Field/project development

ONGC Produces First Oil at Flagship Deepwater Block in Bay of Bengal

The project aims at boosting India’s domestic oil production by 11% and gas production by 15%.

Arma Snip.PNG
The Armada Sterling V FPSO.
Source: SP Oil and Gas

India’s Oil and Natural Gas Corporation (ONGC) produced first oil from its flagship deepwater KG-DWN-98/2 block in the Bay of Bengal’s Krishna Godavari basin on 7 January, a project the government projects will boost India’s domestic oil production by 11% and gas production by 15%.

With the announcement of first oil from KG-DWN-98/2’s “M” field, ONGC, signals it is nearing completion of Phase 2 of the project off the country’s east coast.

In a final phase, ONGC aims to put the project’s remaining oil and gas fields on stream to achieve production of 45,000 BOPD and over 10 million m3/D of gas by May or June 2024, India’s Oil and Gas Minister Hardeep Singh Puri noted in a statement aired by Asia News International and posted on YouTube.

He said in a video statement, “ … out of the 26 wells there, four wells are already operational,” adding that the May–June production targets represent a 7% increase to India’s current production of both oil and gas respectively.

ONGC executed Phase 1 of the project in March 2020, having brought natural gas on stream from the U field of the KG-DWN-98/2 Block in a record time of 10 months after COVID-19-pandemic-related delays, the project operator said.

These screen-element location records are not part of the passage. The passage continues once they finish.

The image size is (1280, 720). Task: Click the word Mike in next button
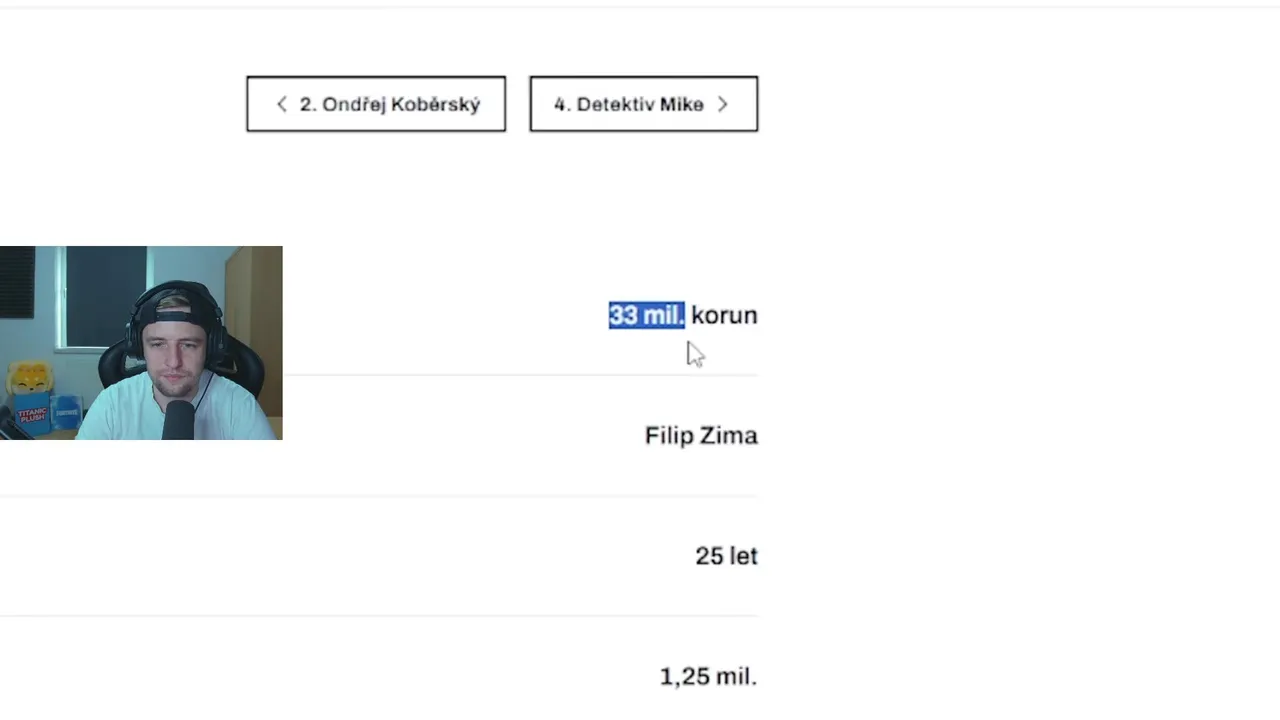coord(681,104)
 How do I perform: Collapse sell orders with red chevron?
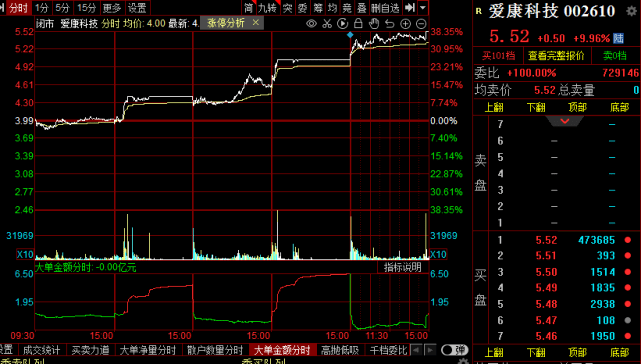(x=565, y=121)
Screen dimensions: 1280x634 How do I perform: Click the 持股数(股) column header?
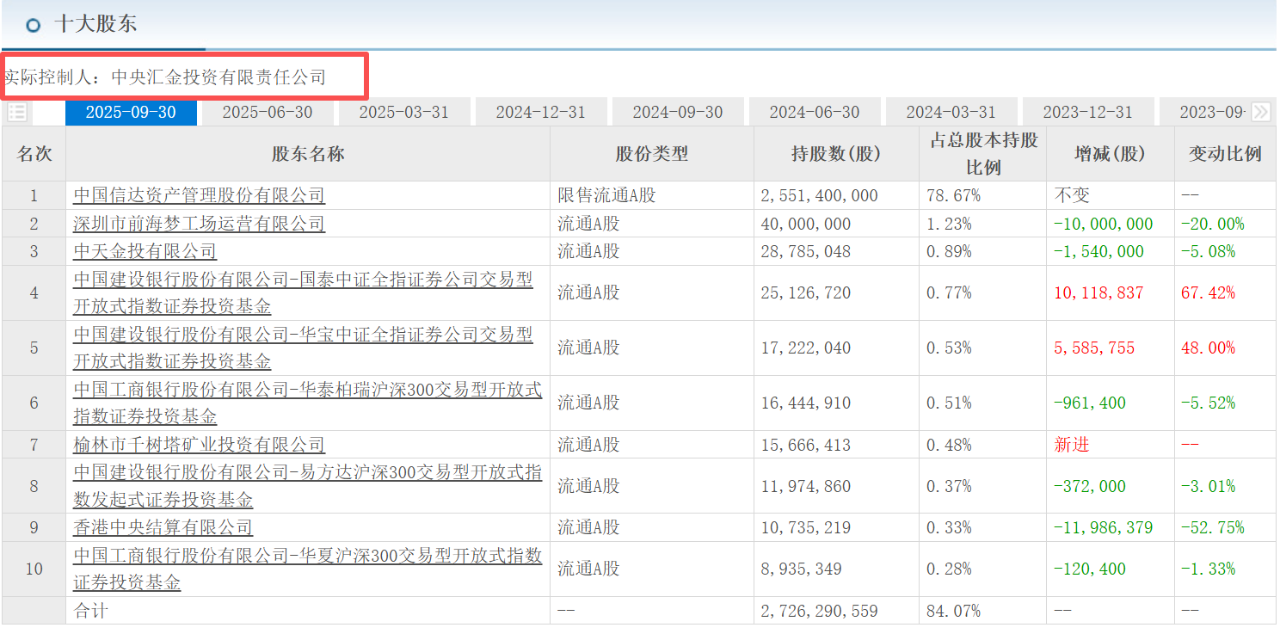tap(835, 154)
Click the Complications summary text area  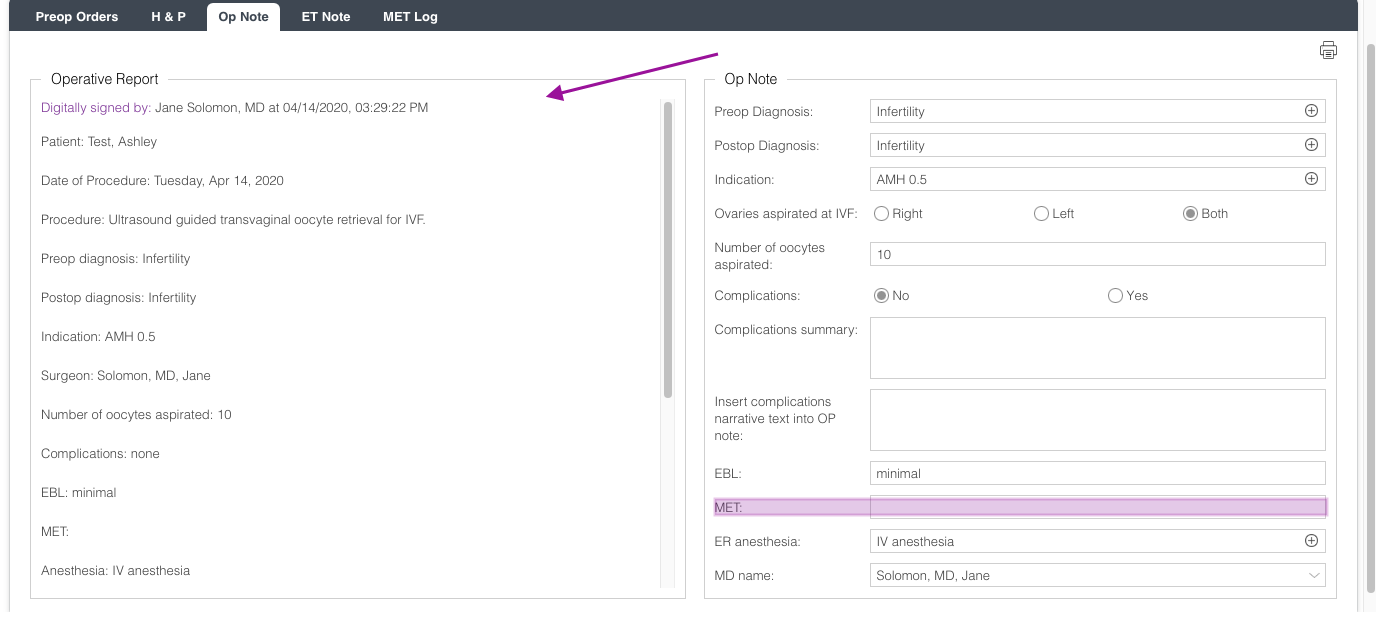[1097, 348]
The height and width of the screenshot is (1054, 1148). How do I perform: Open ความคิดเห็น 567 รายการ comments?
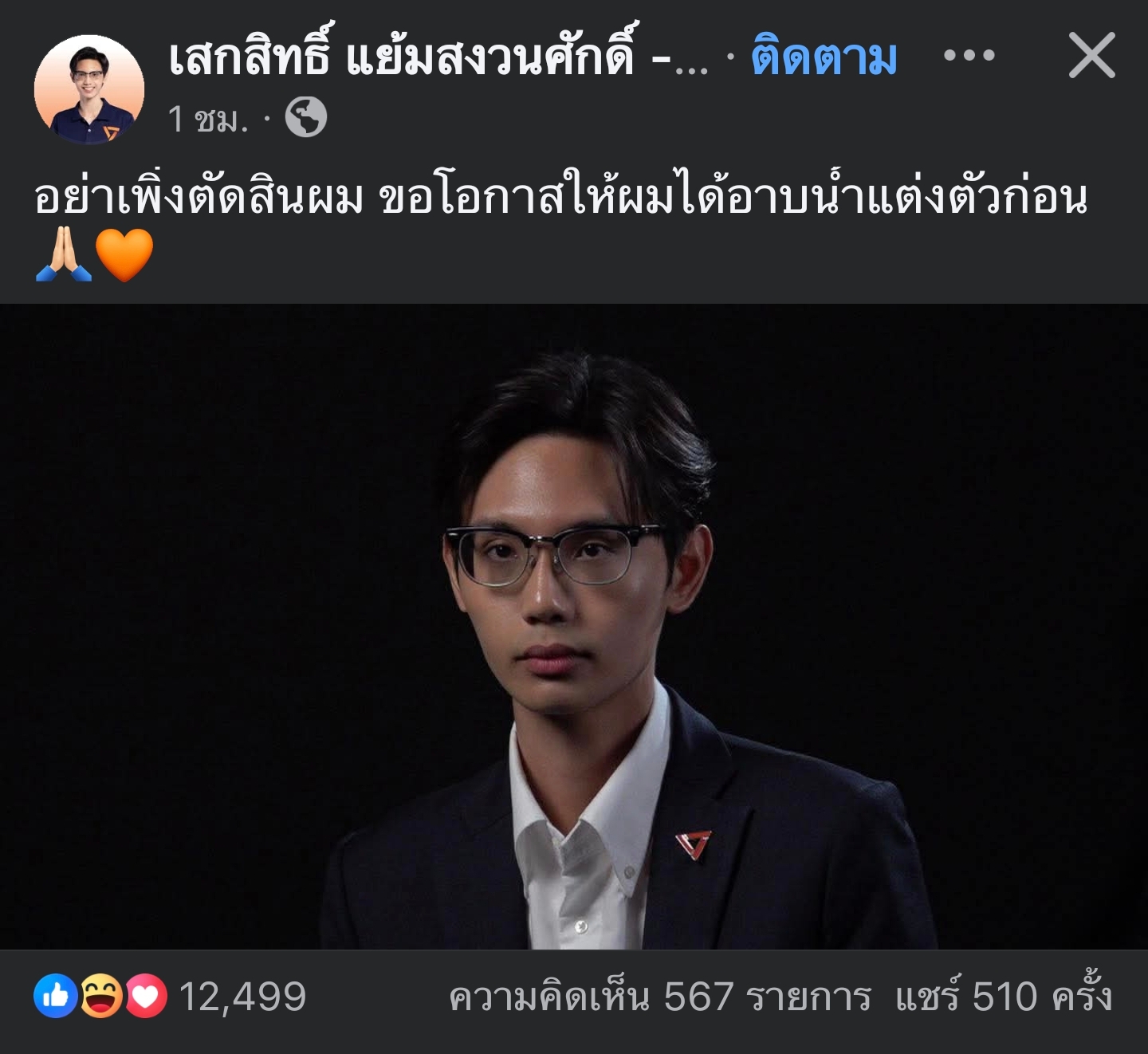click(x=659, y=997)
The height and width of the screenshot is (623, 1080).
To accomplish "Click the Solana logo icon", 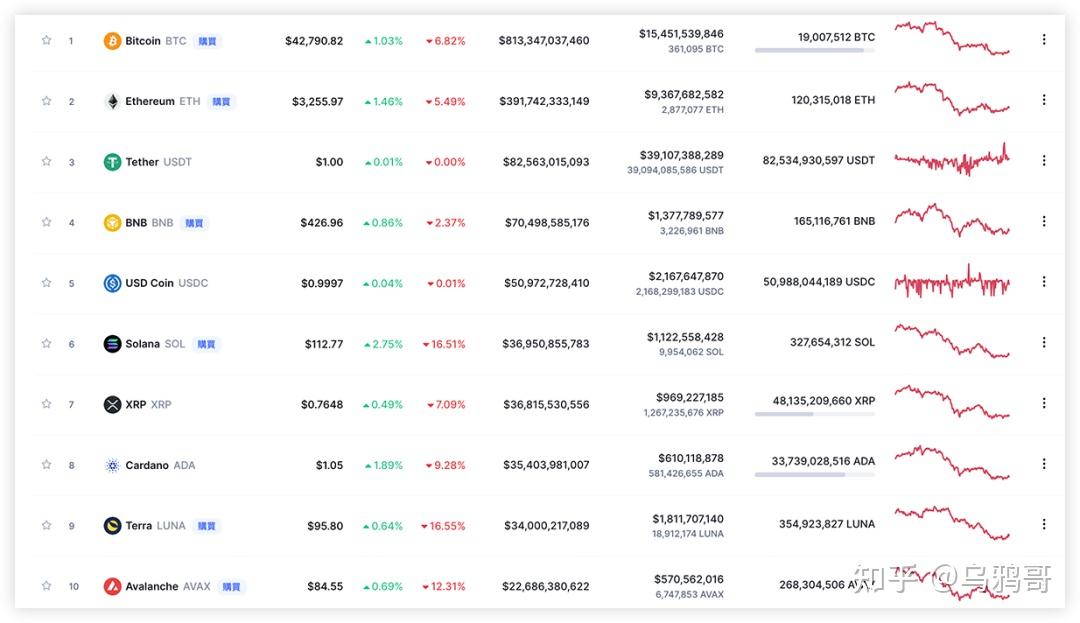I will click(112, 344).
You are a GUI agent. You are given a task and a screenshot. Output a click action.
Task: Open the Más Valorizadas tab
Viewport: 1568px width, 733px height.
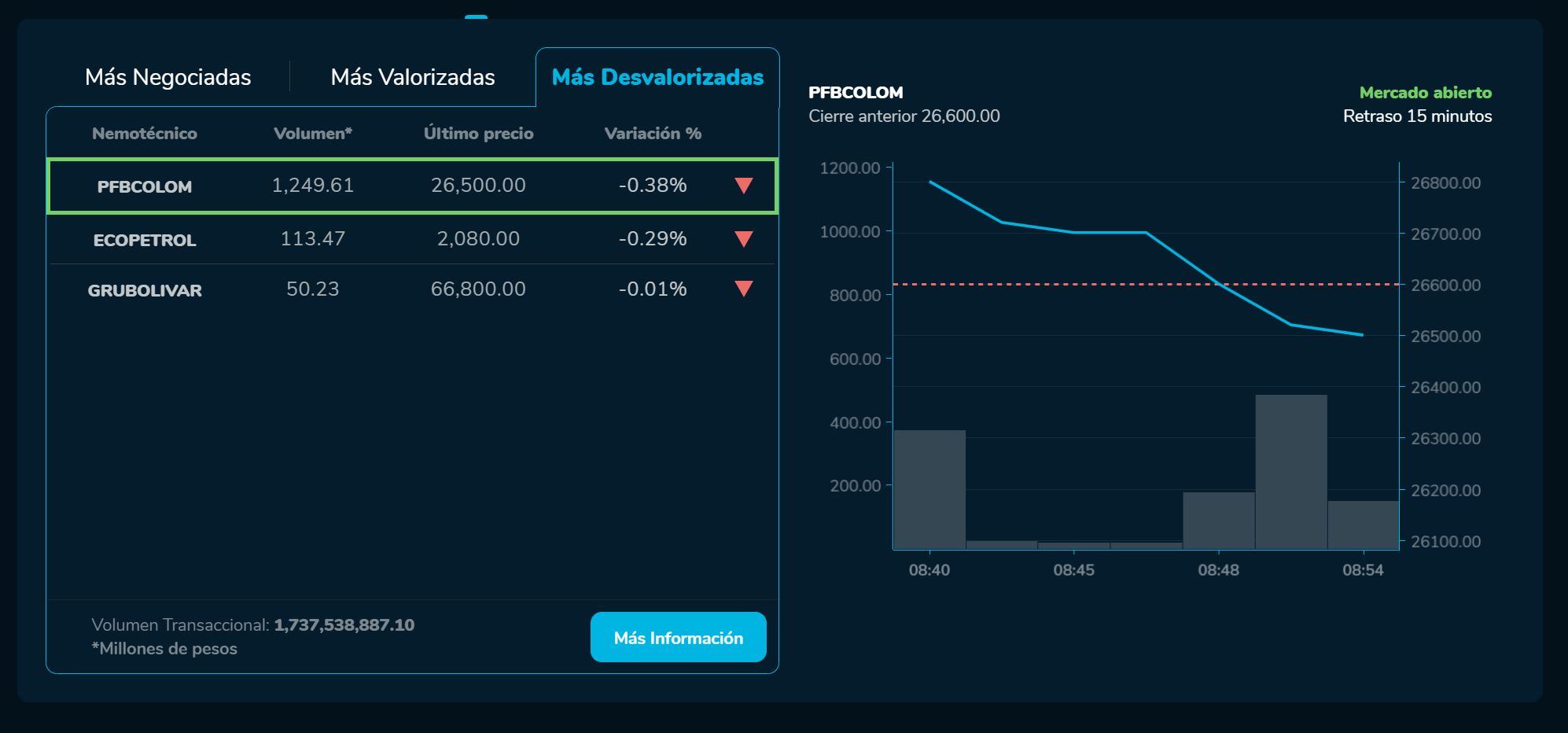pyautogui.click(x=412, y=77)

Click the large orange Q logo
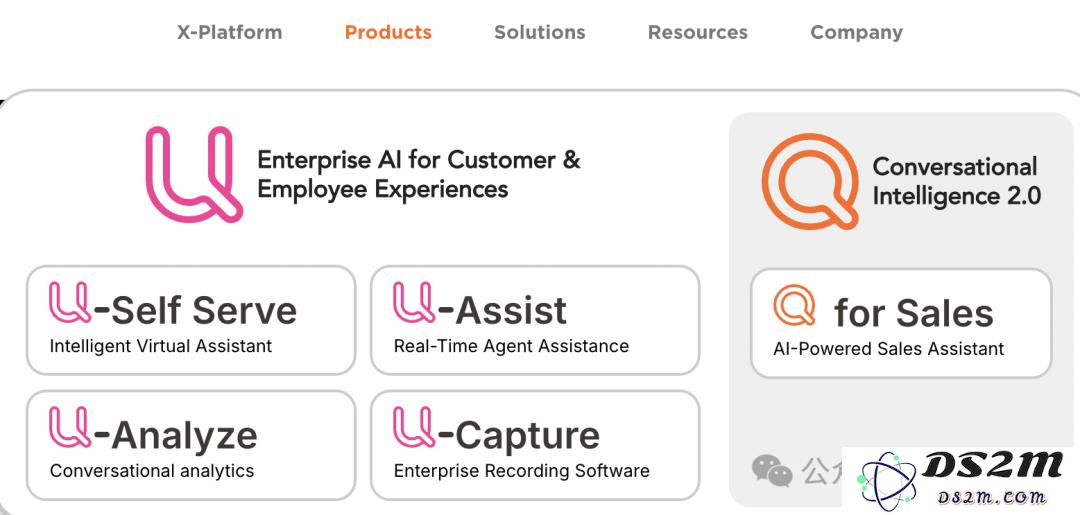point(811,181)
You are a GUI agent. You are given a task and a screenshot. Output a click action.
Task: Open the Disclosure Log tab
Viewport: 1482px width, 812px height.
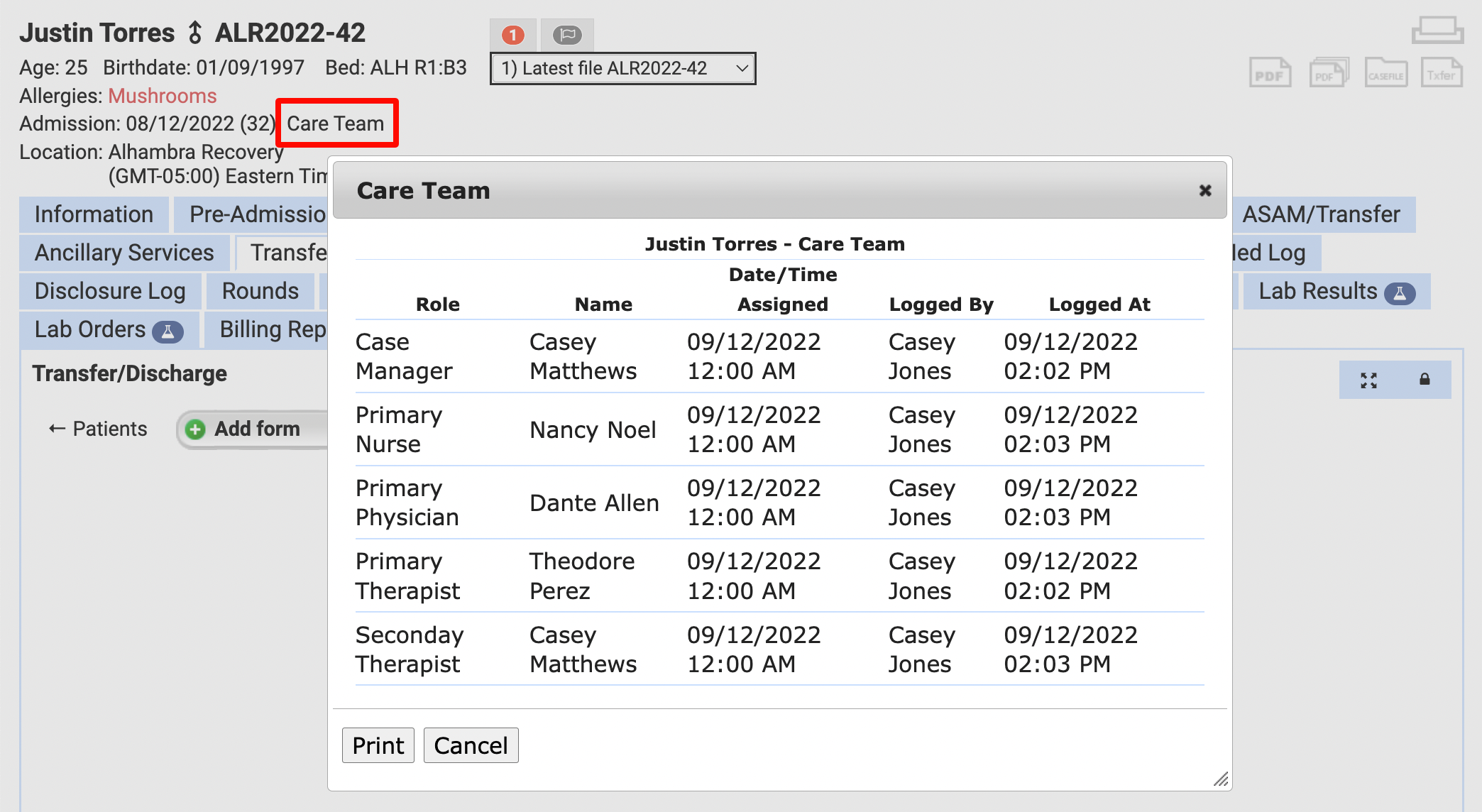point(110,291)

ONGC Pioneers “Pipe-in-Pipe” Technology to Cope With Waxy Crude

Located in the Godavari River Delta 35 km offshore in water depths ranging from 300 to 3200 m, the project has faced field development challenges due to the waxy nature of the crude.

In a news release, ONGC said it overcame this and other challenges by using an innovative “pipe-in-pipe” technology, a first for India.

While some subsea hardware was sourced internationally to meet specific requirements, most fabrication works were carried out at India’s Modular Fabrication Facility in Kattupalli, ONGC said.

Joint venture partners, India’s Shapoorji Pallonji Oil & Gas (70%) and Malaysia’s Bumi Armada (30%), own the Armada Sterling V FPSO which was built at the Sembcorp Shipyard in Singapore and hooked up in the waning days of December offshore Kakinada.

India’s largest FPSO, Armada Sterling V is designed to weather super-cyclones; it also has the largest submersible turret system and is the first to use low-NOx power solutions in India, according to Shapoorji Pallonji’s website.

Prime Minister Narendra Modi hailed the first oil announcement as significant to achieving “Atmanirbhar Bharat,” the Indian government’s economic-growth initiative which from Hindi translates to English as self-reliant India.

“This is a huge step,” Narendra Taneja, chairman of the Independent Energy Policy Institute, a New Delhi-based think tank, told ANI, adding that production off Kakinada in the Krishna Godavari basin could in the future reach 75,000 B/D.

The International Energy Agency (IEA) predicts that India will make up the biggest share of energy demand growth at 25% over the next 20 years, as it is destined to overtake the EU as the world's third-biggest energy consumer by 2030.

India Turns to Russia

India's oil demand is projected to rise to 8.7 million B/D in 2040 from about 5 million B/D in 2019, the IEA has said, while predicting its refining capacity will reach 6.4 million B/D by 2030 and 7.7 million B/D by 2040, from 5 million B/D.

India currently imports 76% of its crude oil and is the globe’s No. 2 net oil importer after China, according to the IEA, which predicts India’s oil imports could hit 90% by 2030 and 92% by 2040.

Russia supplied 40% of the oil that India imported between January and September 2023, according to Indian Trade Ministry data. Iraq follows Russia at 20%, Saudi Arabia (15%), by other Middle East producers (11%), Africa (5%), and Latin America (4%), ministry trade data showed.